# Source excerpt
---+---

Doesn't that restaurant look suspiciously unlike a restaurant? Was that
out-of-scale cop green-screened in? They say there are three kittens,
but did they only use one? This doesn't come out of any film
schadenfreude — I actually really admire what Heckendorn and company have accomplished — but I couldn't fight the instinct.
An
old maxim, one primarily repeated by foley artists, says that sound
constitutes half the film-viewing experience. I'd say it constitutes
more; if your movie has bad sound, you might as well pack it in. Sound
was evidently a problem during production — maybe they forgot to use a
boom mic? — which, according to the
production timeline, resulted in dialog re-recording session after dialog re-recording session. And even so, if any element of
Port Washington
gives the game away, it's the inconsistent sound quality. The lines
sync well with the speaking actors, and you can always hear them — in
any indie film, no trifling qualities — but the texture of the
recordings varies. Background hiss, for instance, rises and falls from
line to line.

---+---

# Entries supplied
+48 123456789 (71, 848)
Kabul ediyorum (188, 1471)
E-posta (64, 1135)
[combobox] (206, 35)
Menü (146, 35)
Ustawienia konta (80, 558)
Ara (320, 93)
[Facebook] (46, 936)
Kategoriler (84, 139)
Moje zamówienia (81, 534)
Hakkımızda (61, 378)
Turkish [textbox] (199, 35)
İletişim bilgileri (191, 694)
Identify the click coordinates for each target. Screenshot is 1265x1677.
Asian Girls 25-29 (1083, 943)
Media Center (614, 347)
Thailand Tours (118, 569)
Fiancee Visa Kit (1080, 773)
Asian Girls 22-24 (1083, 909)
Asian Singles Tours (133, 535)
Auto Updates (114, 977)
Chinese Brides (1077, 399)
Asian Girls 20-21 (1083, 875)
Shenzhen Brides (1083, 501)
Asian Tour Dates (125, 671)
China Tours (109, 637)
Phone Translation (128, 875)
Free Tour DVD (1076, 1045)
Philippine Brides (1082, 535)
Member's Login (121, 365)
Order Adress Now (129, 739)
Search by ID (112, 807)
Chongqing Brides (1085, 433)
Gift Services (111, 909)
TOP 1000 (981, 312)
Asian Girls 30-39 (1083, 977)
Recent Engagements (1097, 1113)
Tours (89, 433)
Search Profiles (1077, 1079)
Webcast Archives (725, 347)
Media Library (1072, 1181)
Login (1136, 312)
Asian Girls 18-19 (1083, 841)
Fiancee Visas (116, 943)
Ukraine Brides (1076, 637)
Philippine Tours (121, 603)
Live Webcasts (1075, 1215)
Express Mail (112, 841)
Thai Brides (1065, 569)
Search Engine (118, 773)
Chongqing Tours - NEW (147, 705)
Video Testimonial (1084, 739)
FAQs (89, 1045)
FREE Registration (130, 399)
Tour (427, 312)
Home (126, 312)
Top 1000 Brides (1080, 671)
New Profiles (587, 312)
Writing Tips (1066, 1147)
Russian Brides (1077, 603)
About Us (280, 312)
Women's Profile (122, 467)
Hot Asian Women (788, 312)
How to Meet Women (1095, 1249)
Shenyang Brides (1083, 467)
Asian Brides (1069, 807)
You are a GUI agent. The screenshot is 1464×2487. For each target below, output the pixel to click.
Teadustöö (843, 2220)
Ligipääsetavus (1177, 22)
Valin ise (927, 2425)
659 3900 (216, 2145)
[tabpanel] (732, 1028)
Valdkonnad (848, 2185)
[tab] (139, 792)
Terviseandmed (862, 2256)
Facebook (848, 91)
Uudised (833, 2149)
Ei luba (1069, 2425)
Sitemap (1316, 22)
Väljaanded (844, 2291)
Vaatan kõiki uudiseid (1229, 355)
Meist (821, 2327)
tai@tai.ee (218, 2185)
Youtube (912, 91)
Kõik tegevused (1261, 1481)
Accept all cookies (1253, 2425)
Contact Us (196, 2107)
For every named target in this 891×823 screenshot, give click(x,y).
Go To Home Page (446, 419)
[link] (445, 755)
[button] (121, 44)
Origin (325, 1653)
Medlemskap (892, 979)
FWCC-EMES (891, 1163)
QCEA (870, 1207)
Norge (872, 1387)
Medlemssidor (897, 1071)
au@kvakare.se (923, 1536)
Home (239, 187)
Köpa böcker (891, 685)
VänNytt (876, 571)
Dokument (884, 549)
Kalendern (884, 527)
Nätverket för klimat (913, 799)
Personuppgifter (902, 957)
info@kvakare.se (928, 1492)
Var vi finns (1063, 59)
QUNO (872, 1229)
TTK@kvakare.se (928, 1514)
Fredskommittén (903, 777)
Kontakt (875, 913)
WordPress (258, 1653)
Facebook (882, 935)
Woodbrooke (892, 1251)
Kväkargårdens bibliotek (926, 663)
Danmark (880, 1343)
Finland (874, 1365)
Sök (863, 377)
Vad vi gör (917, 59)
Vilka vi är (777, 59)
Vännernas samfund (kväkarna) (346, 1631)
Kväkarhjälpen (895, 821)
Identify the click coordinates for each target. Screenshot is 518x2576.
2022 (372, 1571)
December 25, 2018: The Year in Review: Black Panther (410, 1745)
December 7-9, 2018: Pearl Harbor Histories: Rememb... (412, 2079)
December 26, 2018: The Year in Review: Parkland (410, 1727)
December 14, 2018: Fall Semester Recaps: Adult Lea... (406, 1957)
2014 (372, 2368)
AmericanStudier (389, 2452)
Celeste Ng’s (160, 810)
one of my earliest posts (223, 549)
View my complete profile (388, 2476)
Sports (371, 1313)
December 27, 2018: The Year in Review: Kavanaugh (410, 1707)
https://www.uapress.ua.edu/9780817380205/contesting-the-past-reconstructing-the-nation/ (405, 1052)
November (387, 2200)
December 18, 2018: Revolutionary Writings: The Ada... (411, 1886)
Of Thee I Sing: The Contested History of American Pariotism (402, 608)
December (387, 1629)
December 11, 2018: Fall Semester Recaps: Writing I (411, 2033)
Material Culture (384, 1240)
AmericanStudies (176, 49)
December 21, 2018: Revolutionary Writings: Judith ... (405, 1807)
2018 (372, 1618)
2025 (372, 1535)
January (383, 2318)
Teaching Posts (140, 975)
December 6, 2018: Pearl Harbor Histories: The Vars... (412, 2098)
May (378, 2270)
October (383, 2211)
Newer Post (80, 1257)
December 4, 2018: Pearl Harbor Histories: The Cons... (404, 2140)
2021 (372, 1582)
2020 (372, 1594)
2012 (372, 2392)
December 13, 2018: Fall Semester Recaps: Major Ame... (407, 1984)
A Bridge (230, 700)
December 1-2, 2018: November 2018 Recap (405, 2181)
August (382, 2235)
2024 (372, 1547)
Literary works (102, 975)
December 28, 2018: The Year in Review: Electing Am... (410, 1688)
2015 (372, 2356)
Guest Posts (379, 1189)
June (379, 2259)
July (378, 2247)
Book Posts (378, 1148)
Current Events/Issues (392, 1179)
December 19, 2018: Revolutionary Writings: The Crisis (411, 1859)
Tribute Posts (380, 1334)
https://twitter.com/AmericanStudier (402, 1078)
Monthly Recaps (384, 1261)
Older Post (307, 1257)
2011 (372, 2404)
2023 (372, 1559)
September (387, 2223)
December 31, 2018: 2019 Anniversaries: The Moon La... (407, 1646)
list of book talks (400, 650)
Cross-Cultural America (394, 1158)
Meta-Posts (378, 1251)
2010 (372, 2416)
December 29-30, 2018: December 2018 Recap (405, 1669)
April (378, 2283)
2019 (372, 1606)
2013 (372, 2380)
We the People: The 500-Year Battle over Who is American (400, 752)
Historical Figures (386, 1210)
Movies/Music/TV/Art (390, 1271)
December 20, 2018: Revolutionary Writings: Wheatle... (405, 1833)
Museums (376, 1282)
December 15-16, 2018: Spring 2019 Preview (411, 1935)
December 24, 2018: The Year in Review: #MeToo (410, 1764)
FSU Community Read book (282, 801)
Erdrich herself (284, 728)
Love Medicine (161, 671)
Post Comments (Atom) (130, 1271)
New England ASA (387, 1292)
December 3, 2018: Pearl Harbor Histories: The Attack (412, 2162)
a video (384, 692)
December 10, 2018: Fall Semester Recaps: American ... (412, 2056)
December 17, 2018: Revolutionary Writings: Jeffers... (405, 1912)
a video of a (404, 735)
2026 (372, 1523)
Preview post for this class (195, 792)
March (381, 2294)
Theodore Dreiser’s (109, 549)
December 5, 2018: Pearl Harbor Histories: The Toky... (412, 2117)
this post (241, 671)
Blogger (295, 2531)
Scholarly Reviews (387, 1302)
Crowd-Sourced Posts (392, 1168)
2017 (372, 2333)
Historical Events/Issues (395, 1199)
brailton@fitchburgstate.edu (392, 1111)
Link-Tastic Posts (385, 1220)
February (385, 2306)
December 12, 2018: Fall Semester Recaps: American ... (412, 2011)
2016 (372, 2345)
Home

---+---

# What you are asked to do
In the film review, what rises and falls from line to line? The entries were taken from a different source than the film review above.

# Exercise solution
Background hiss.